[Task set]:
[1] Reproduce verbatim the stretch of the article on layoffs and the job market from "Lately, the job" through "what might happen.".
[2] In the article on layoffs and the job market, what is named as the first warning sign of a recession?

Reading text Block Start

Layoffs, Strong Job Market? What is Really Going On

Layoffs, Strong Job Market? What is Really Going On

Lately, the job market has been holding on steady and strong. But people keep bringing up a recession, and this is causing some confusion and worry. There are some indicators showing that the economy is nearing a recession, but the job market so far seems to be great for prospects. Will that all change soon?

Are We Going Into a Recession?

First, you should know that there's no way to say whether or not a recession is coming. It's impossible to predict the economy, but it is possible to use current indicators to guess what might happen.

The first warning sign is high inflation. For months, inflation has made the cost of goods and services quite high. Another sign is the volatility of the stock market. Right now, there's a great deal of risk associated with the market. Based on history, this usually happens right before a recession.

Finally, there's the issue of a tightening housing market. Interest rates and rents are up, which leaves people in a precarious position. Many households are struggling to pay for their rent or mortgage.

Reading text Block End
Data for review Block Start

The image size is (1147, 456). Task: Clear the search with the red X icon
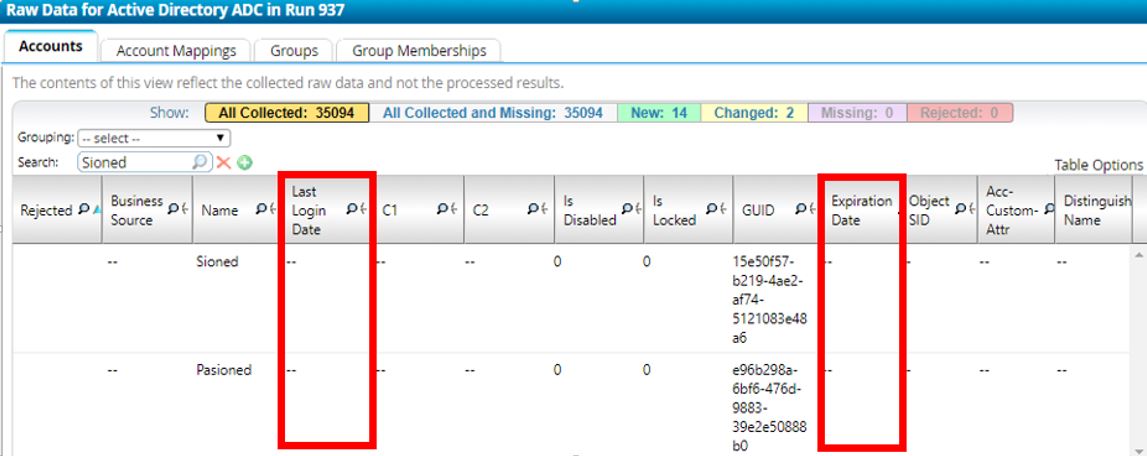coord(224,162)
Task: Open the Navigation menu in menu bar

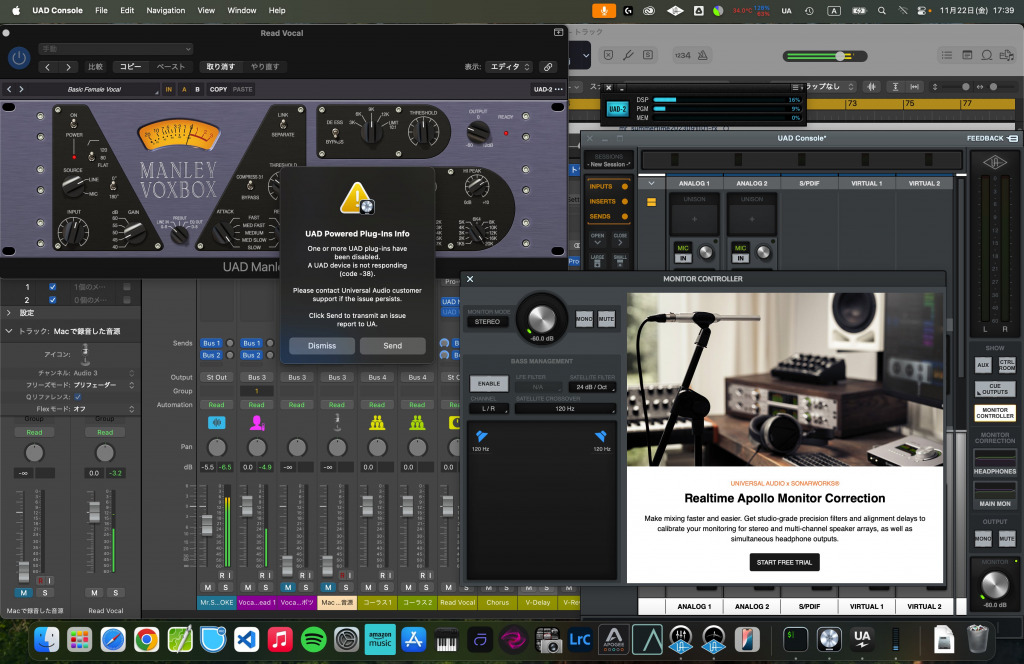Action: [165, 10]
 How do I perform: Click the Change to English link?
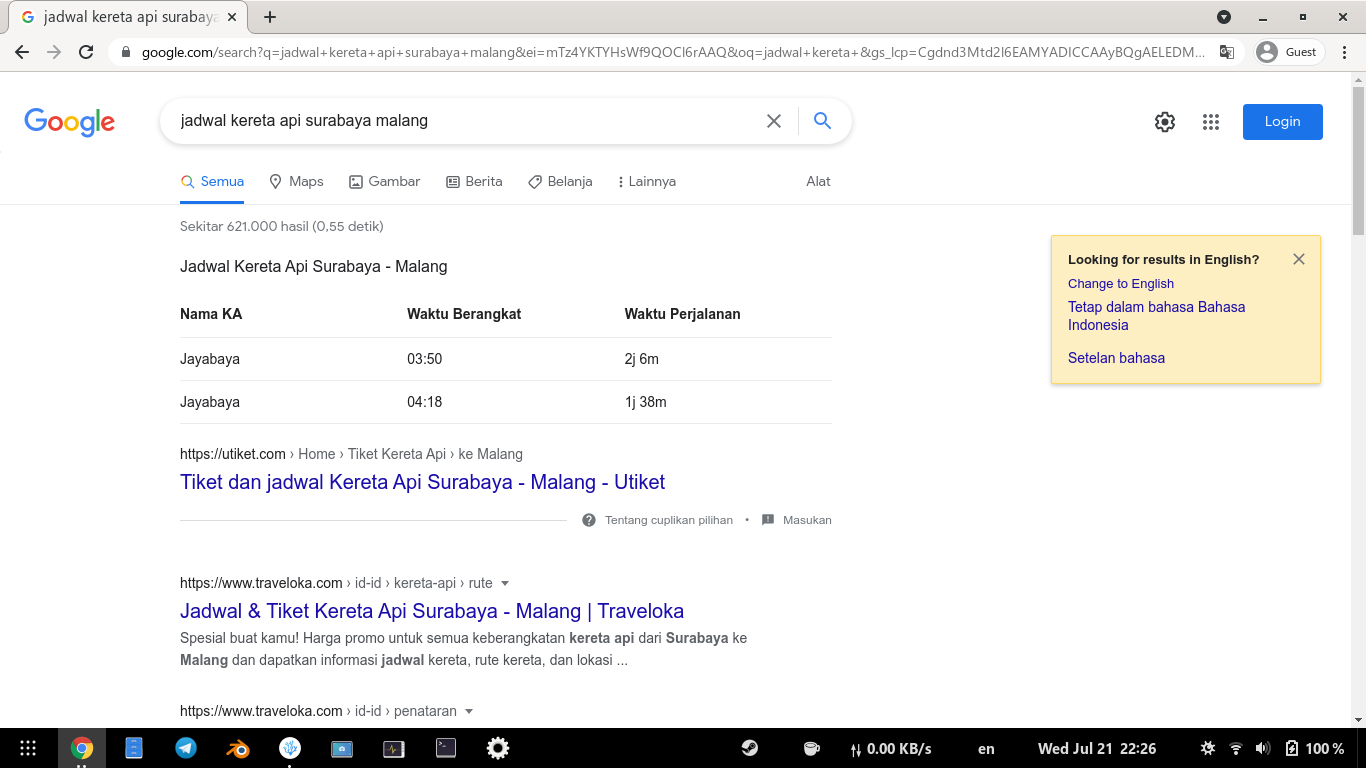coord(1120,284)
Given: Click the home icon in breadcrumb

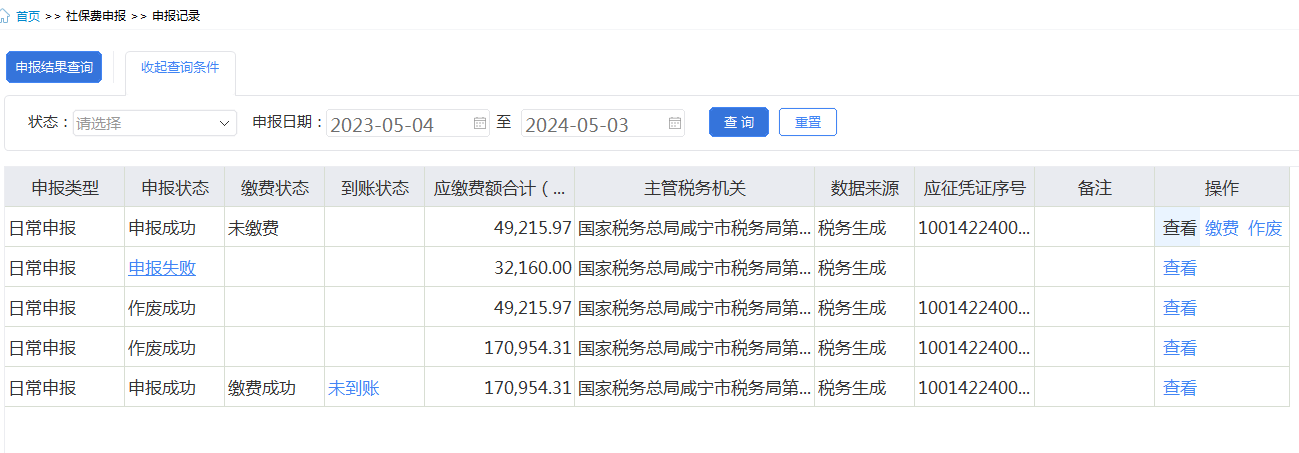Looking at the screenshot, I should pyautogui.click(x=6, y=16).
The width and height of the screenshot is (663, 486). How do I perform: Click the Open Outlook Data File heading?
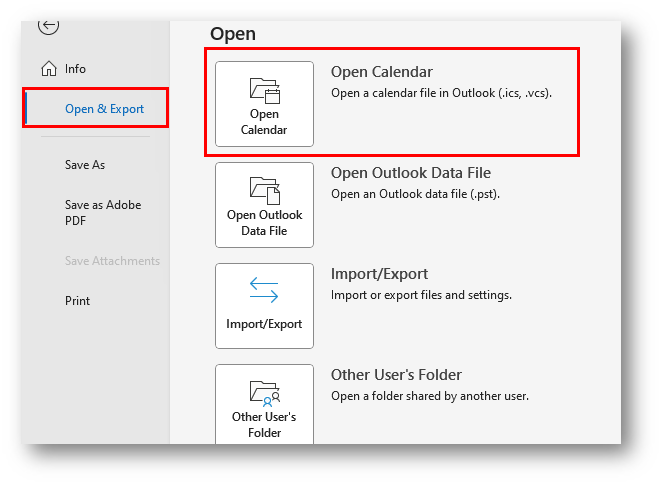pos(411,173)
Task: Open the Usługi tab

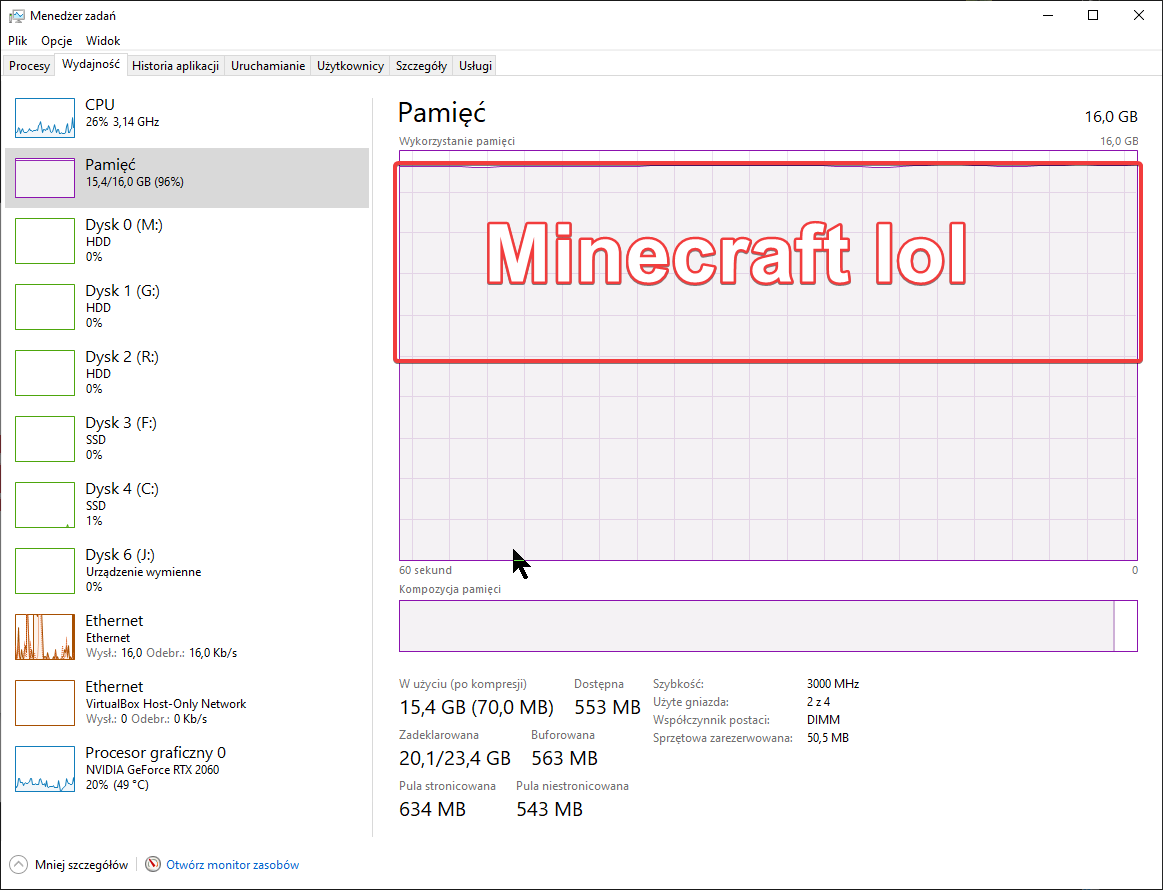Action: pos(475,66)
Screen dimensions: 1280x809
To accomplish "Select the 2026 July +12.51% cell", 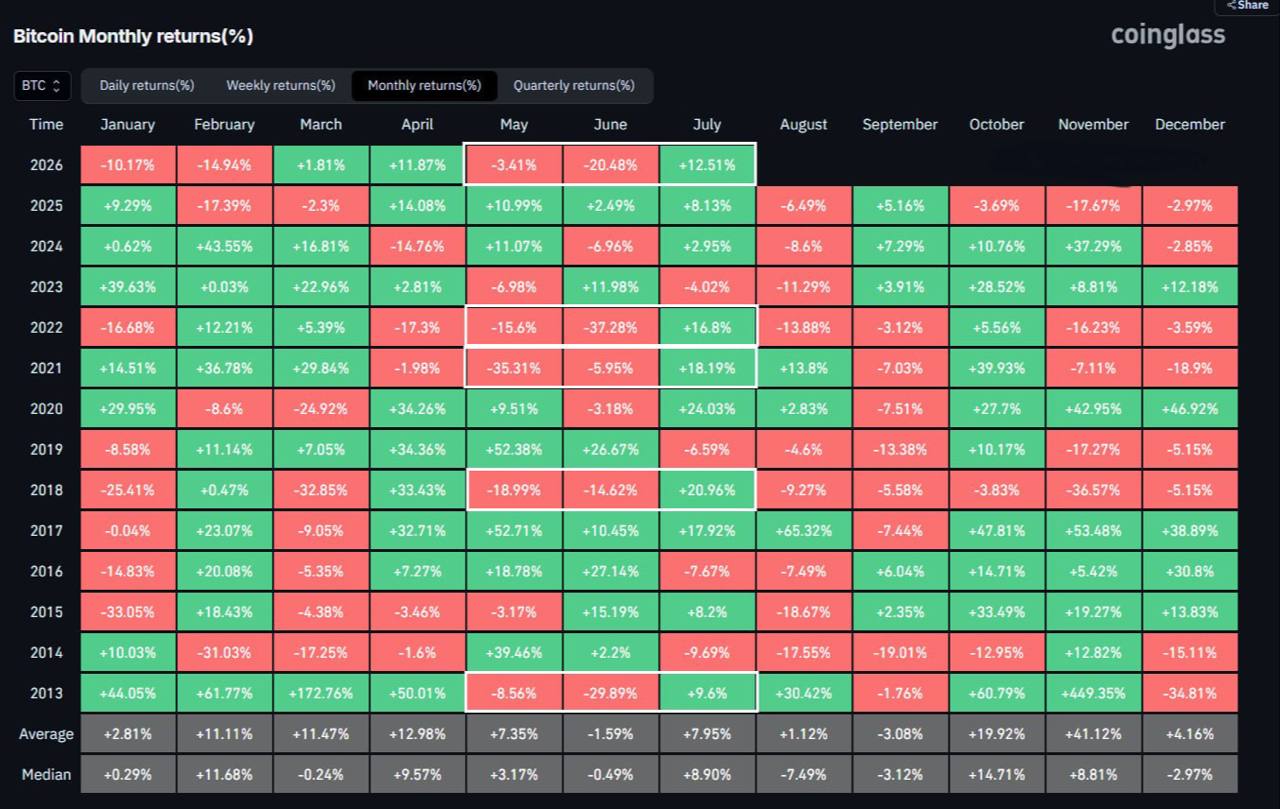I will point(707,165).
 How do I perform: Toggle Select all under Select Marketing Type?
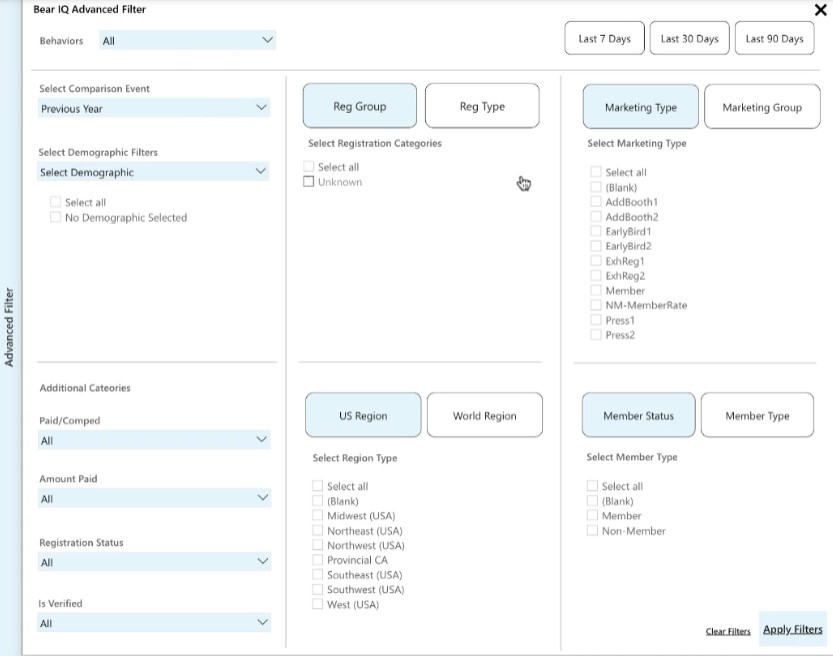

Data for review Block End

[Answers to this exercise]:
[1]
Lately, the job market has been holding on steady and strong. But people keep bringing up a recession, and this is causing some confusion and worry. There are some indicators showing that the economy is nearing a recession, but the job market so far seems to be great for prospects. Will that all change soon?

Are We Going Into a Recession?

First, you should know that there's no way to say whether or not a recession is coming. It's impossible to predict the economy, but it is possible to use current indicators to guess what might happen.

[2] High inflation.